Tenet on Monday filed an explosive lawsuit against Community Health, accusing the No. 2 U.S. hospital operator of inflating patient admissions and overbilling the Medicare program and other payers to boost revenue and profit. Community Health has denied the charges.
The unusual accusations damaged shares of both companies, with Community Health plunging 36 percent and Tenet sinking 15 percent, as investors assessed that Tenet's analysis of its rival's admissions practices would not be easy to dismiss and could trigger a government probe.
Shares of Tenet, the No. 3 hospital operator, closed at $6.56 on Tuesday, still well above Community Health's November offer of $6 a share.

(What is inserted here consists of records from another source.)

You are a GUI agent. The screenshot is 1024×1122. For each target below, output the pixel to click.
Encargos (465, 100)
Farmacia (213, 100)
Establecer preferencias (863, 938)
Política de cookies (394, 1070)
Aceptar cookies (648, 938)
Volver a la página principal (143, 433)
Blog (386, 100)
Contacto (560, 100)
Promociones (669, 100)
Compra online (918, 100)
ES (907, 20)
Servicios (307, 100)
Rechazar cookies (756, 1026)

Community Health shares also rebounded, recovering 21.6 percent to close at $31.48 as some analysts said the company would weather the charges.
Community Health's $3.3 billion takeover offer, which Tenet's board rejected in December as "opportunistic" and "inadequate," represented a 40 percent premium to Tenet's share price at the time.

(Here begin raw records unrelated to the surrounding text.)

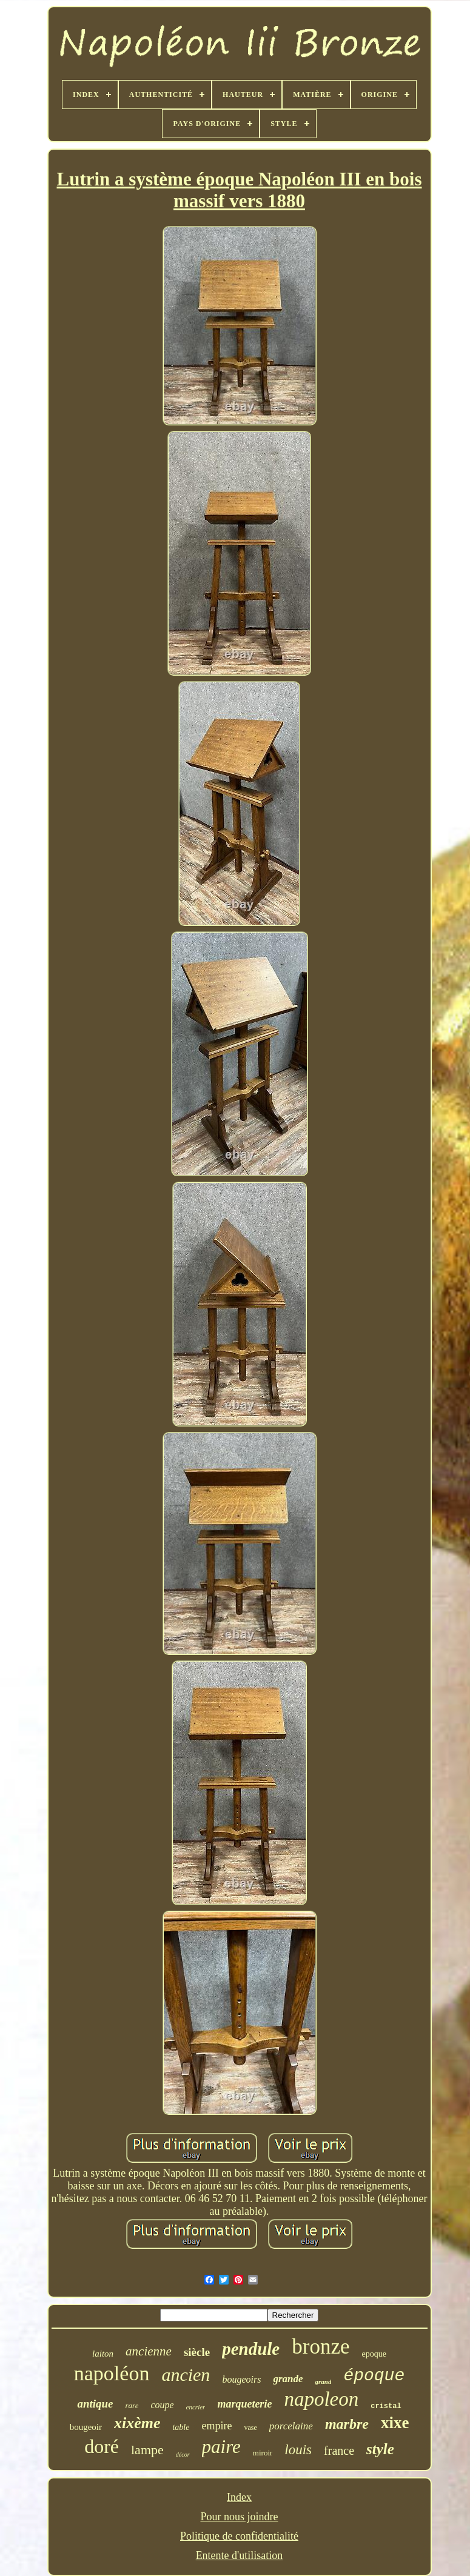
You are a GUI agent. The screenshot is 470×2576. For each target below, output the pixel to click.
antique (95, 2403)
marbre (347, 2424)
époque (374, 2375)
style (380, 2449)
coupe (161, 2405)
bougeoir (86, 2427)
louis (298, 2449)
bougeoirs (241, 2379)
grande (288, 2379)
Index (239, 2497)
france (339, 2450)
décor (183, 2454)
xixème (137, 2423)
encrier (196, 2407)
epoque (373, 2353)
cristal (386, 2406)
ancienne (149, 2351)
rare (132, 2405)
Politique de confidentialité (239, 2536)
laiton (102, 2353)
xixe (395, 2423)
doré (101, 2446)
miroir (263, 2452)
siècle (197, 2352)
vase (250, 2427)
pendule (251, 2348)
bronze (320, 2346)
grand (323, 2381)
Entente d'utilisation (239, 2555)
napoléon (112, 2373)
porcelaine (291, 2426)
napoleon (321, 2399)
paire (221, 2446)
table (180, 2427)
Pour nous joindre (239, 2517)
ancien (185, 2375)
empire (216, 2426)
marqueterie (244, 2404)
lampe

"If investors believed that Tenet definitively killed the deal, then (the stock) should be back to $4 in theory," said Jessica Bemer, analyst with Snow Capital Management. "That's probably the biggest issue for everyone at this point: 'What happens next to the deal?'"
No. 1 hospital chain HCA Holdings <HCA.N> may be the only hospital operator, besides Community Health, with the resources to launch a competing bid for Tenet, some analysts have suggested. Others mention private equity as a possible white knight.
Analysts stressed that investors need more answers about Tenet's charges before understanding how they might affect the deal and the hospital industry as a whole.
Marek Ciszewski, senior equity analyst for Harris Private Bank, said Community Health's bankers likely remain committed to providing funding for the deal, but he doubted Tenet shareholders would approve it.
"I don't see how this deal can close, given the huge uncertainty, and most importantly the huge liability, if the allegations are correct and the numbers Tenet gave are true," Ciszewski said.
Community Health on Monday said it remains committed to buying Tenet. A spokeswoman said the company had no further comment on Tuesday.
The onus is now on Community Health to address Tenet's charges and explain why it still wants to buy the uncooperative target, Bemer said.
"This is somewhat unprecedented in the world of public companies. Who knew it could get this ugly?" said Bemer, whose firm owns shares of Community Health, LifePoint Hospitals <LPNT.O> and Health Management Associates <HMA.N>.
"The problem here is that you have people really digging their heels in on both sides," Bemer said. "You have a bunch of investment bankers trying to bring them to the table, and obviously it's not working."
Tenet has adopted a shareholder rights plan as a roadblock to the deal and set the date of its annual meeting for November 3, later in the year than usual. Community Health has said it will put forth a slate of board candidates at the annual meeting.
With some of the takeover premium removed from the shares, Tenet becomes more attractive to other would-be acquirers, said CRT Capital Group analyst Sheryl Skolnick. "The deal isn't dead until Community withdraws its offer," she said.
Caris & Co analyst Ann Hynes said the lawsuit could bring new bidders to the table for Tenet.
"We think other potential suitors abstained from bidding due to the perception that Community Health could afford to increase its bid up to an estimated $8.50 range and still maintain a debt/EBITDA within its historic range," Hynes wrote in a note to clients.
If the government decides to investigate Tenet's claims, Community Health would be unlikely to continue to pursue its unsolicited bid for Tenet, opening the door for new bidders to step in, Hynes said.